We’re happy to eliminate that annoyance forever with the launch of CodeFromScreenshot.com!
First released inside our flagship AI-powered code snippet tool called Pieces.app (which is incredibly awesome and gives you superhuman speed when saving, re-using and sharing snippets), we decided to let Pieces’s code extraction feature shine on its own with its very own web-based utility site.
Codefromscreenshot.com provides a quick way to extract code from screenshots. It can even identify the language of the extracted code! We designed this site to be fast, easy-to-use and ad-free. This is the culmination of 6 months of development work on our very own Runtime.dev web APIs and intense work by our machine learning team to build OCR models that are fine-tuned to interpret technical language (i.e. code) rather than natural language.
You may be wondering:
- Why are people saving or sending screenshots of code in the first place???
- Can’t I just embed code?
- Why not use other OCR tools?
Why are people saving or sending screenshots of code in the first place???

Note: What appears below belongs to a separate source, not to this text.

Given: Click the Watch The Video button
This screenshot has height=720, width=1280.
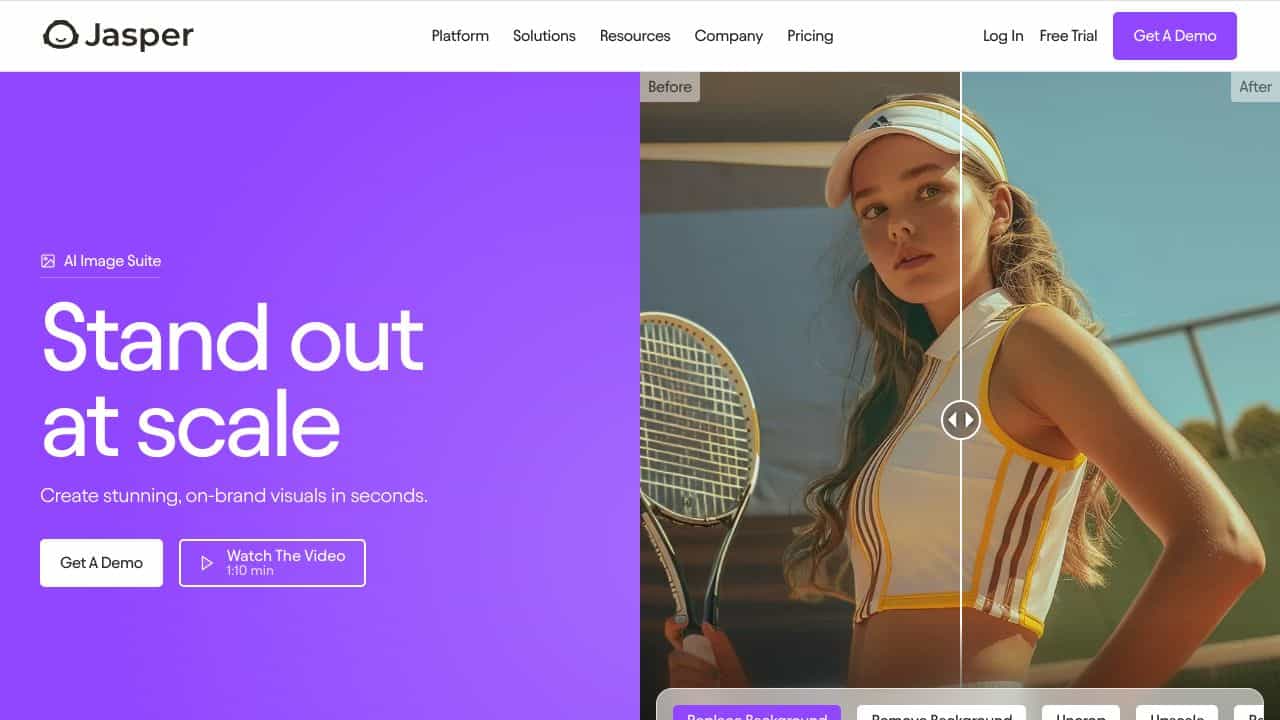Looking at the screenshot, I should 272,563.
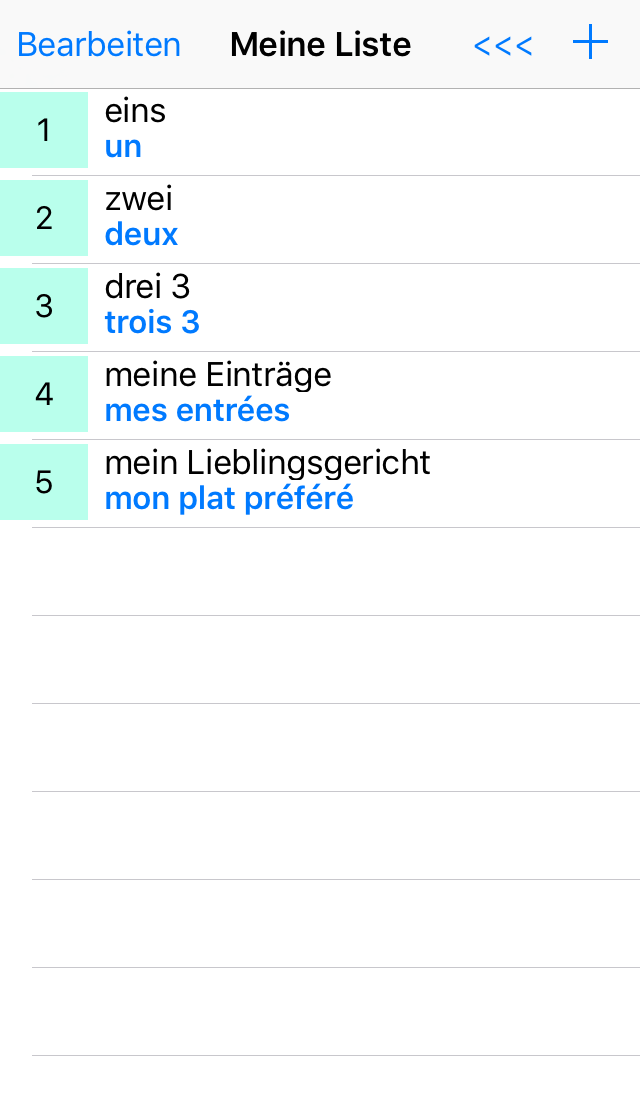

Inside the Pieces dev team, we’re constantly sharing screenshots of code and error traces in Slack. Screenshots are preferred in many cases because they preserve text formatting and hence communicate more than just the text. Look at these two error messages submitted in Slack, and tell me which one communicates why my C++ code won’t compile :)
Can’t I just embed code?
Developer-focused content creators for publications like Medium may prefer to spend more time developing code and less time formatting it. Medium’s code embedding features are lacking— to get full syntax highlighting, you need to use an external code embedding service. Some content creators opt for screenshots of their work instead, but readers want to use the code without having to reproduce it character-by-character.
Check out the hoops some people jump through to embed and format code on Medium in this article.
Why did we build our own OCR models rather than use existing OCR tools?
While most available OCR models were developed for plain text extraction from images, we found the models underserved developers whose collections of images and screenshots of code tend to have code-specific punctuation. This punctuation is missed by common OCR models, which were designed for plain text. We painstakingly designed our OCR models for code extraction.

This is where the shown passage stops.